Work instruction: Your answer is the lines below, exactly, from the one that contains "Task: Select the Brand awareness objective" through the one that contains "Select the Advanced", both included.

============================================================

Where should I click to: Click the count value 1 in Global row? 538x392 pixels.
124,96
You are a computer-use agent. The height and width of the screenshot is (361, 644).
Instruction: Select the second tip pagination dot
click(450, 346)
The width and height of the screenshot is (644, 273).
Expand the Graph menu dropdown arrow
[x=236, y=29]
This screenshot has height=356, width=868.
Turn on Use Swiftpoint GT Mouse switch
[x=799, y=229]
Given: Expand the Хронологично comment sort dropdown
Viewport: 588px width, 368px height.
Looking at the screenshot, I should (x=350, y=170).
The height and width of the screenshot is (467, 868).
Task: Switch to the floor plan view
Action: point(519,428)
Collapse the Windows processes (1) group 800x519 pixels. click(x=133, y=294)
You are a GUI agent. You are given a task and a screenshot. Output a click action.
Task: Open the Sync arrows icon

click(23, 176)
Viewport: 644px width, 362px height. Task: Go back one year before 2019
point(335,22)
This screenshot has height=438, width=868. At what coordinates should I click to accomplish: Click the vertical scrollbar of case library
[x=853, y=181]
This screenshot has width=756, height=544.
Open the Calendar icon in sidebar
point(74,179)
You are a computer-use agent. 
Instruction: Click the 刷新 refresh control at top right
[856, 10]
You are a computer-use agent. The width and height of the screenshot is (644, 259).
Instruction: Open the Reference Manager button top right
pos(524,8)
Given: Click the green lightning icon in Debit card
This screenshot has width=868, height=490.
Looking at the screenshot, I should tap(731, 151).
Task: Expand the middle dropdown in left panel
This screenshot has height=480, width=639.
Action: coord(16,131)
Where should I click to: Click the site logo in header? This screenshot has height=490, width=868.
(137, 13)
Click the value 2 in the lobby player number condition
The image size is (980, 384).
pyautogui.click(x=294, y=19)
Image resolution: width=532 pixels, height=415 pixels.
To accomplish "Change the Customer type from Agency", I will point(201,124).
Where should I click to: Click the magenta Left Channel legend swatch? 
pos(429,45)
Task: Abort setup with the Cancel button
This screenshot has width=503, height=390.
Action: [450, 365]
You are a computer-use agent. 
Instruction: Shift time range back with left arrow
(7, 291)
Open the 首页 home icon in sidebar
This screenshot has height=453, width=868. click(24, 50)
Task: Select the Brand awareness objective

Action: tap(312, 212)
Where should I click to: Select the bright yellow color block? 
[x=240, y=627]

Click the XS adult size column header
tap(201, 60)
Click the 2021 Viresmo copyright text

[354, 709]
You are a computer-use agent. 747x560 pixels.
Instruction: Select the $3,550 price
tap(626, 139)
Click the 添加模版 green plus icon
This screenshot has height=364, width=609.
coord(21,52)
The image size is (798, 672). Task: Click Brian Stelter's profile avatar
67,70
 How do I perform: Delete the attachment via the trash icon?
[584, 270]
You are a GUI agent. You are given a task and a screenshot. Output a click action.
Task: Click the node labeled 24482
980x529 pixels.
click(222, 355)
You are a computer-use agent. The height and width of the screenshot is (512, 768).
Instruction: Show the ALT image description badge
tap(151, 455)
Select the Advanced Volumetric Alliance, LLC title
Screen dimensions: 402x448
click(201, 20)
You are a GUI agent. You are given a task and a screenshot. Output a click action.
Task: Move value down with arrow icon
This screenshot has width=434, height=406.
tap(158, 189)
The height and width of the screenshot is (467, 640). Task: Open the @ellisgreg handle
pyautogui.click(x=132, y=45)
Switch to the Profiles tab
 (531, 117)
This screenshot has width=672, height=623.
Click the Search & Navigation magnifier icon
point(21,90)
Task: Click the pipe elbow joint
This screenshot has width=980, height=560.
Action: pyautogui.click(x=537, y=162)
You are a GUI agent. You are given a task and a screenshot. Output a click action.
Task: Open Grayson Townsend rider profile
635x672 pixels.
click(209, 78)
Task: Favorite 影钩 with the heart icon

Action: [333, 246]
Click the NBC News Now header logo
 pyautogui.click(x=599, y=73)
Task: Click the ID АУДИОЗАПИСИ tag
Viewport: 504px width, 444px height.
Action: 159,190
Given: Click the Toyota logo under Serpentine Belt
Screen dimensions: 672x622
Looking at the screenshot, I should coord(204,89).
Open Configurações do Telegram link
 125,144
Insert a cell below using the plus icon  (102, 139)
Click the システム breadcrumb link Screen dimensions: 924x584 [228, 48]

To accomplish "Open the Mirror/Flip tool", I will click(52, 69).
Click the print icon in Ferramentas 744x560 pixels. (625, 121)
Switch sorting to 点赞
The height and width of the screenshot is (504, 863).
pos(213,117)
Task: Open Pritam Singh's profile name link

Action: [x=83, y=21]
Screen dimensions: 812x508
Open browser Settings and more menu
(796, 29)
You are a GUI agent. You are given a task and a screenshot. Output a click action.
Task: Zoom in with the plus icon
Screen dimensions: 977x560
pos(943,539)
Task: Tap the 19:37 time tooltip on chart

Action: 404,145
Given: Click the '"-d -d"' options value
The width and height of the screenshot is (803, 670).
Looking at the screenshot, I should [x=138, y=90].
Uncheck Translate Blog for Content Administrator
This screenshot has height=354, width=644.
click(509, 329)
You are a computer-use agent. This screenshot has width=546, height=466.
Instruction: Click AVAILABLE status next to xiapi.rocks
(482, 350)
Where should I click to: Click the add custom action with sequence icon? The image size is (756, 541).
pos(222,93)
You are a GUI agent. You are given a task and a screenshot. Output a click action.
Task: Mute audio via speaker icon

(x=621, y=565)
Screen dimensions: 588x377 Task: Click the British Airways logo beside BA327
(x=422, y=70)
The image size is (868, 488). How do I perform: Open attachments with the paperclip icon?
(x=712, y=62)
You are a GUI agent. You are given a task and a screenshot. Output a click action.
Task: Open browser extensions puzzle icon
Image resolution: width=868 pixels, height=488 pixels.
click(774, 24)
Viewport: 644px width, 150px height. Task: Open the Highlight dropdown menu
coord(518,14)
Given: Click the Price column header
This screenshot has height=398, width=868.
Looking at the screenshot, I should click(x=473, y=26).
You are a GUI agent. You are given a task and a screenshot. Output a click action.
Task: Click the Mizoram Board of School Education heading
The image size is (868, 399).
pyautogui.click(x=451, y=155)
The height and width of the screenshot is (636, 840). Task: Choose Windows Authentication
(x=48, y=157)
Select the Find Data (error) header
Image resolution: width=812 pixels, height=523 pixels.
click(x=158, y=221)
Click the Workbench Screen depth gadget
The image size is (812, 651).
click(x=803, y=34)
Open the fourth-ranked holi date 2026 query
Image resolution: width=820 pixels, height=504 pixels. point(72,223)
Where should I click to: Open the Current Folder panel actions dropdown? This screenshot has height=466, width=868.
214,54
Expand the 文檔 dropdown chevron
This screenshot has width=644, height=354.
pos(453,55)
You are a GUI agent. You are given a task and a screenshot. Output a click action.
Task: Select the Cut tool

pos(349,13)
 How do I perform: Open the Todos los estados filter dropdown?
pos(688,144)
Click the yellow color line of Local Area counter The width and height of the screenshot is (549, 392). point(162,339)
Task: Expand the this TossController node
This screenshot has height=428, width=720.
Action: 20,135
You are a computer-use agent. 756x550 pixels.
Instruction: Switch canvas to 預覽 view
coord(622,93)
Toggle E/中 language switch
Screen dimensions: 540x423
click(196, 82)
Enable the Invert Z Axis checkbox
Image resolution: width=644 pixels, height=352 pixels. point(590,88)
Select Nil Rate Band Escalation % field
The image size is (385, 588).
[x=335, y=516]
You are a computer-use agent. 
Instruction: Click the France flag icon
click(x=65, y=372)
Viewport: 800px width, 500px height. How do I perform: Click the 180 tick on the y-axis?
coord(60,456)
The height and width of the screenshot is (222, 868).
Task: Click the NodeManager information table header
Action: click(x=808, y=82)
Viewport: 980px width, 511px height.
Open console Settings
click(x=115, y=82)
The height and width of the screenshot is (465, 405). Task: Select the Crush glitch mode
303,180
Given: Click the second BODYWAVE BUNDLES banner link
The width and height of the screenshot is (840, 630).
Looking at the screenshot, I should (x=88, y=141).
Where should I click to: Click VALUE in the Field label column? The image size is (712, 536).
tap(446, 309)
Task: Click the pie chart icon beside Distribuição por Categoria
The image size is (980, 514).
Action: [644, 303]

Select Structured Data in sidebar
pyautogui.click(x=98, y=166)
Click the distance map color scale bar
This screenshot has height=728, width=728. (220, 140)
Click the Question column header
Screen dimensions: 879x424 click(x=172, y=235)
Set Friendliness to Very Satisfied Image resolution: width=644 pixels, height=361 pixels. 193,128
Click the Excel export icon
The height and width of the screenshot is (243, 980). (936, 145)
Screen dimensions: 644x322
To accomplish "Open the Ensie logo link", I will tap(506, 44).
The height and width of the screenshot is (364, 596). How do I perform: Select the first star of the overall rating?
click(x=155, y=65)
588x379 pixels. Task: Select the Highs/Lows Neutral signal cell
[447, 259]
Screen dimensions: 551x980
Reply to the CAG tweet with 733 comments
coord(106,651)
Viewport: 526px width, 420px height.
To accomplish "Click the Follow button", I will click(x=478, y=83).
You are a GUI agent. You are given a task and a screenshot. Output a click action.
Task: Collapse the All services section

============================================================

Response to this exercise:
Task: Select the Brand awareness objective

Action: tap(312, 212)
Where should I click to: Select the bright yellow color block? 
[x=240, y=627]

Click the XS adult size column header
tap(201, 60)
Click the 2021 Viresmo copyright text

[354, 709]
You are a computer-use agent. 747x560 pixels.
Instruction: Select the $3,550 price
tap(626, 139)
Click the 添加模版 green plus icon
This screenshot has height=364, width=609.
coord(21,52)
The image size is (798, 672). Task: Click Brian Stelter's profile avatar
67,70
 How do I perform: Delete the attachment via the trash icon?
[584, 270]
You are a GUI agent. You are given a task and a screenshot. Output a click action.
Task: Click the node labeled 24482
980x529 pixels.
click(222, 355)
You are a computer-use agent. The height and width of the screenshot is (512, 768).
Instruction: Show the ALT image description badge
tap(151, 455)
Select the Advanced Volumetric Alliance, LLC title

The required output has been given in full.